[コメント] Presents 合い鍵(2006/日)
圧倒的に広末涼子の映画だったわけである。最初から最後まで全部が広末涼子の頭の中と視点による物語。基本的にヒロスエの笑顔アップからヒロスエの寝顔からヒロスエのメシ喰う姿にヒロスエがウキウキするのと呆けて泣きまくるシーンまでヒロスエオンリーの映画と言っても過言ではない。
と、普通の映画だったらコレは間違いなくオレの為の映画になる。だが、コレは普通の映画ではなかった。画面に映る絵はほとんどがオレの為の映画といって間違いないが、映画そのものが向いている方向は余りにあさっての方向だ。オレに背中を向けているといっても良い。まあ、オレにとってヒロスエの背中は最も好きな部位でもあるが…ってソレは関係ないとして、この映画はオレをはじめとする男ども全員に背をむけて女性にしか語りかけない。おかしい、確かこの映画企画のテーマは「夜9時からの新しいデートムービー」のはずで、基本的にカップルに魅せてその鑑賞後もゆっくり時間が取れるから夜はこれから二人で盛り上がってネ!を応援する為の映画であったはずだ。この徹底して玉山くんの心を描かない所を、男ゴコロを描けなかったと見るか、女視点なので当然のように男ゴコロを描かなかったと見るか、はたまた「以心伝心」だと思ってた彼の心が全く読めなかったというのは「彼を失う喪失感とのリンク」という演出だったと見るか。どっちにしろ、女の子だけがいろいろ考えるような演出ではないのだろうか。はたしてこの映画で若い(に限らず)二人は夜を盛り上れるのか?ちなみにウチの夫婦はこの鑑賞後に渋谷・麗郷で美味しい台湾料理をたらふく食ったが映画のネタでは盛り上らなかったぞ。ソレはつきあって17年の老カップルだったからか?ま、そうかもしれんが。

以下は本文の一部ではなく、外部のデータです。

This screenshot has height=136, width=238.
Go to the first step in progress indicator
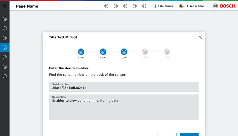click(81, 52)
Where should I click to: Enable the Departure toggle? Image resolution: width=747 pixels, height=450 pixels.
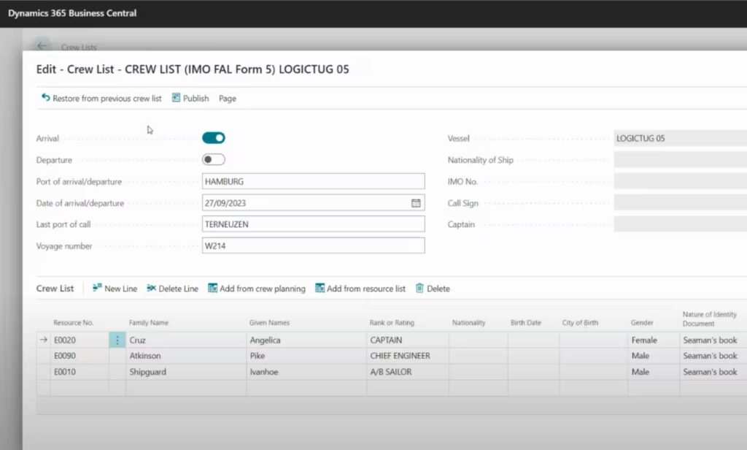pos(214,160)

しかし、ここまでオトコの気持ちを語らない…というか見えないままの映画は初めての体験かもしれない。いかに男視点の映画が多いかという事なんだろうが、これはオレにとって初めて「女流監督ならでは」というものを実感したという事なのだろうか。今まで何故か女流監督作品でアタリが無かったと思っていたが何の事はない。それらは初めからオレには理解できない所で勝負してた故だったという事じゃないか。ヒロスエが居るか居ないかだけでこうも真剣に考える事になるとは、いかに広末涼子が偉大かってもんだ。と、思わないとやってられんわ。
とまあ、この「女ゴコロ」の根本的な所が判らないので、これ以上なにをいわんやって状況なのだが、どうでもいい所もちょっと言っておこうと思う。まず、この揺れるカメラ、安定しないパン、この撮影ははっきり言って好きじゃない。アイディア溢れるカットも多かったので惜しいと思った。あとはヒロスエも28歳という実年齢よりも上の設定でしかも深夜2時まで平気で仕事しているキャリアバリバリウーマンな点から考えると、もっともっと「仕事に疲れた感じ」が欲しい所だ。後輩の子の無駄話にうっかり乗ってしまう余裕が夜2時まで仕事している女にあるんだろうか。ソレより早く家に帰って風呂入って寝たいっすよ…という本音がありながらソレを隠して話に付き合ってるような演出があっても良かったかも。少なくとも、オレの横で見てた人はそうだと言ってるぞ。ま、映画の中のヒロスエよりも一回り上の疲れたOLの本音と比較するのも間違いかもしれないが。
最後に、あのプレゼントも「え、これでいいのか」と思ったのだが、女性からみて納得できるオチだったのだろうか。そう納得できるものなのだろうか。うちのカミさんに「あれでOKなのか?」と聞いたら「え?ダメなの?」と逆に聞かれた。女は判らん。ヒロスエに女ゴコロをじっくり教えて貰いたい。